World Ocean Day Must Become World Ocean Action Day
The world loves whales in our imagination, in our prayers, in our Rainbow Warrior thrill of the chase, but it must now love them in immediate, effective action. Blue logos do not feed whales. Beach cleanups do not restore Arctic and subarctic feeding grounds. Speeches do not bloom plankton. Sanctuary lines do not create krill. A starving whale does not need another resolution expressing concern. She needs her pasture back.
This is the work before us: restore the ocean plankton pastures as we have proven we can do, bring back the krill, bring back the forage fish, bring back the salmon, bring back the seabirds, bring back the whales, and bring back the living blue abundance Mother Nature already designed.
The Call
There is a simple question at the heart of this work. If we know whales are starving, if we know ships kill whales where feeding grounds and shipping lanes overlap, and if we know restored ocean pastures can draw whales into living abundance, what moral excuse remains for doing nothing?
The answer is none. We can keep mourning dead whales, or we can set to sea immediately to perform nature-based nature-proven whale pasture restoration. We can keep counting hundreds of “strandings,” properly described starvation victims, or we can make the ocean worth returning to. We can keep blaming climate, ships, uncertainty, and complexity, or we can give back the missing dust and let Mother Nature do what she has always done best.
The whales know how to find life. Our job is to put life back where it belongs. Restore their ocean pastures. Bring them back. Keep them safe. Let the whale songs return to the blue planet.
Our next Voyage of Recovery is signing on crew and supporters now. Will you join us?
Appendix: Proof Notes For Readers Who Want More
In 2012, in the waters off Haida Gwaii, a depleted North Pacific ocean pasture was replenished with a small amount of iron-rich mineral dust. Roughly one hundred tonnes of mineral dust were spread across thousands of square kilometers of ocean, raising trace mineral concentrations by parts per trillion, not parts per million. The clear blue low-power sea turned green with life. The pasture bloomed. Whales appeared, seabirds gathered, and the food web awakened.

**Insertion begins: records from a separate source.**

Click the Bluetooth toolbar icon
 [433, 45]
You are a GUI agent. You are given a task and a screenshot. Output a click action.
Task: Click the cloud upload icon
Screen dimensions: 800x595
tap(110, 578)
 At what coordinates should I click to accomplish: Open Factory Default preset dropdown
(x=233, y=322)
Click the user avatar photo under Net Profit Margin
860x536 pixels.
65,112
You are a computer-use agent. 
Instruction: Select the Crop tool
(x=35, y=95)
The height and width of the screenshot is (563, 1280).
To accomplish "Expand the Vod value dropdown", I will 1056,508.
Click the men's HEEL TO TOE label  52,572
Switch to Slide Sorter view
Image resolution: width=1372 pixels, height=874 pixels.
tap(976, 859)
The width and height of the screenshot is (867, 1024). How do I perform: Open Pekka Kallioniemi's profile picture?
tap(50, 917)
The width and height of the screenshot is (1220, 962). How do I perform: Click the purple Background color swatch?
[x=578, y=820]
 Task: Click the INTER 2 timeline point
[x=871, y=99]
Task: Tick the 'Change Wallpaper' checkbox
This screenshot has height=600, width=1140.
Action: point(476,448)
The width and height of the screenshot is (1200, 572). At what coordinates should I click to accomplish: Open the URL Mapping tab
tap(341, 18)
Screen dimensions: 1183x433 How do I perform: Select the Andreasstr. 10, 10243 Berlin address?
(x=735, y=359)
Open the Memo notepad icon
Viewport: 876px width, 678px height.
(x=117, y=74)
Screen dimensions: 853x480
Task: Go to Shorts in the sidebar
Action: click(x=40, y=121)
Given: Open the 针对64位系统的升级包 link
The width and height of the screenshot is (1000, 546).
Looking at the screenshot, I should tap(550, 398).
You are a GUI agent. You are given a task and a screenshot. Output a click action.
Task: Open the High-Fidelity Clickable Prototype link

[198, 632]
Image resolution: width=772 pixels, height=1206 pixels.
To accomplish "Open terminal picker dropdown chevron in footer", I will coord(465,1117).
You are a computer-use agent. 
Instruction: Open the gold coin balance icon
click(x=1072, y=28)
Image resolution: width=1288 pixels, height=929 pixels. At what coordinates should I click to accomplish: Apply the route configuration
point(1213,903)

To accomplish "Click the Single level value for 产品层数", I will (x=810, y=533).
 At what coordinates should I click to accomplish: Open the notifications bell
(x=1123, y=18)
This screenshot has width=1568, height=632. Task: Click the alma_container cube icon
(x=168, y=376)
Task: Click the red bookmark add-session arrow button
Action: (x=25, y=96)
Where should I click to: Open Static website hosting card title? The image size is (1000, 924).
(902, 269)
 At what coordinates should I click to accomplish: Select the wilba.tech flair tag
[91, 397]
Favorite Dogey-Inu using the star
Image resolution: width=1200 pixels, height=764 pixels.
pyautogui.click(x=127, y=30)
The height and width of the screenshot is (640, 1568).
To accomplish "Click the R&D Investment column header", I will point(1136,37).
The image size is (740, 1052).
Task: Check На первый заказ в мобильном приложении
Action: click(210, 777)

The salmon told the rest of the story. The pink salmon that fed in those restored North Pacific pastures returned in historic abundance. They did not return because a hatchery had changed. They did not return because a river had changed. They returned because the ocean changed. Their pasture had been restored. The salmon were not the product. They were the proof. And the whales were there to bear witness..
Whales also matter in the carbon story, but whale life comes first. Their bodies store carbon. Their deaths carry carbon to the deep. Their nutrient cycling feeds plankton. Their presence strengthens the biological carbon pump. That financial recognition is useful if it helps governments, philanthropists, ports, insurers, and climate funds support whale restoration. But whales do not matter only because a banker can place a dollar value on them. Whales matter because they are whales.